_Passage given:_
================================
Turf Feinz, "RIP Oscar Grant"

THREE

If the social distance between poetry and painting concerns ideologies of production, what then of dance — of allegories of physical labor without a product? It would be easy enough to go to the late modern ideas about performance and post-medium arts, the dialectically doomed attempts to outmaneuver commodification. But this seems inapposite to say the least, and moreover shifts us unremarked to the consumption side, where commodities are exchanged and exhausted. This won't do, finally. The dance is production side, if via its absence. It is scored and choreographed to the rhythm of machines but without their presence, embodying the blank technicity of labor without any production to speak of — but still unable to efface entirely its moments of human invention, the swerve. It is a dance of aimlessness and streetcorner, invention for its own sake, amazing and defeated: a dance, and here we perhaps arrive at the far horizon of the argument, not of surplus goods but surplus populations, excluded from the economy if not from the violence of the state. A post-production poetics.
================================
_Information shown:_
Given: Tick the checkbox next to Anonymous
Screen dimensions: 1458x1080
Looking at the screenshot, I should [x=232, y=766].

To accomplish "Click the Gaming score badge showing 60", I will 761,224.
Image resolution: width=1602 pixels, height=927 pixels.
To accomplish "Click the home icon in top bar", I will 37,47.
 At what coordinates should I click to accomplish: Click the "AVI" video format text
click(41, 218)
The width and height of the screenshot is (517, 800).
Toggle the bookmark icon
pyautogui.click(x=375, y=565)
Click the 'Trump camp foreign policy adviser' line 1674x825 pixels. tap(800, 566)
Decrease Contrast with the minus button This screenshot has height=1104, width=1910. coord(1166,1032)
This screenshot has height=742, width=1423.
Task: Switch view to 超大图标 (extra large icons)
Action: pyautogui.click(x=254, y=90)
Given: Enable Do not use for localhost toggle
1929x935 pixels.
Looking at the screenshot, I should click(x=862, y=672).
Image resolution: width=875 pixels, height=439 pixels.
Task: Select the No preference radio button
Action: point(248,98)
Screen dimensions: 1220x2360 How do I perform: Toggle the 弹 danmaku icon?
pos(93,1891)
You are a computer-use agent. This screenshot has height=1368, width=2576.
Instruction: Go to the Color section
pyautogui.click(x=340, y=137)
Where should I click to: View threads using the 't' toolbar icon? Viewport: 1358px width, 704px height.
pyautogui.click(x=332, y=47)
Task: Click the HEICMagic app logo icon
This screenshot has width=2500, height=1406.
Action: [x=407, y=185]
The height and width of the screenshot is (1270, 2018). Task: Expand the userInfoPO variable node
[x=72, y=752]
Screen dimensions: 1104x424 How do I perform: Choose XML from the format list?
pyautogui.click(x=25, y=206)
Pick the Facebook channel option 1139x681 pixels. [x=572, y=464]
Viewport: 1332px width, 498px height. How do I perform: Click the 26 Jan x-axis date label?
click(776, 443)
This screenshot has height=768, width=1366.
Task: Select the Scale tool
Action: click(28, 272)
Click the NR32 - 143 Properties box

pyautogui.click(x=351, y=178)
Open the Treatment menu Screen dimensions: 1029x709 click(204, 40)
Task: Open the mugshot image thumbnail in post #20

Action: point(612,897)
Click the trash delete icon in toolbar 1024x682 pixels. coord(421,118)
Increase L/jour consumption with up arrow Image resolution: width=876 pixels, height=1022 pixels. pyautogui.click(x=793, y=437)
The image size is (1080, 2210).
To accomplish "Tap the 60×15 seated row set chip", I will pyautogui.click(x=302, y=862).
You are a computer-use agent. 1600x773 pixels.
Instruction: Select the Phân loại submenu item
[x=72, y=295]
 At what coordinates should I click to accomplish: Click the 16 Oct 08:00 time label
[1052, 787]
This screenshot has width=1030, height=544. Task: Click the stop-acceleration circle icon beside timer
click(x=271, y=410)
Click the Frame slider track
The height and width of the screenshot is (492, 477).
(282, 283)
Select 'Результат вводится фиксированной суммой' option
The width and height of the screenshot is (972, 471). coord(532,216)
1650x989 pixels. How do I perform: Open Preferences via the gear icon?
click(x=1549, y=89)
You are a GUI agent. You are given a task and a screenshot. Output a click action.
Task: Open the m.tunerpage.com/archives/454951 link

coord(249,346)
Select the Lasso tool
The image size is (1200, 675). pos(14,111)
================================
_Goal 1:_ In the records, copy out the part that opens with the line containing "At what coordinates should I click to accomplish: Click the 16" and closes with the line containing "The width and height of the screenshot is (972, 471).".
_Goal 2:_ Extend the passage on dance and labor, picking up right after its final sentence.
The passage and the records are separate, unrelated material.

_Final result 1:_
 At what coordinates should I click to accomplish: Click the 16 Oct 08:00 time label
[1052, 787]
This screenshot has width=1030, height=544. Task: Click the stop-acceleration circle icon beside timer
click(x=271, y=410)
Click the Frame slider track
The height and width of the screenshot is (492, 477).
(282, 283)
Select 'Результат вводится фиксированной суммой' option
The width and height of the screenshot is (972, 471). coord(532,216)

_Final result 2:_
In this sense, poetics means something like a form of timeliness. The shape of being historical. At the end of 2009, the year from which these three dances issue, the unemployment rate for black youth rose to 50% — almost half the population excluded from the wage. The dance in this sense is a conversation with Detroit and Athens, Madrid and Dhaka, with the favelas of São Paulo; a quiet confrontation with the world as it goes, after the global slowdown, after the social factory could put any kind of good life on offer. In Oakland, where unemployment already runs above state levels, the rate for African-Americans is generally double the city average at any given time. In 2008, Vallejo, home of E-40, became the largest California city to declare bankruptcy. Catastrophe calls the tune. It is perhaps seductive to imagine a post-production aesthetic as utopian, emancipatory, freed from the factory whistle. Post-human, even. For now, the inverse is the case. There are bodies. They have neither an obvious way out nor a persuasive way back in. This surely is the peculiarity of our moment...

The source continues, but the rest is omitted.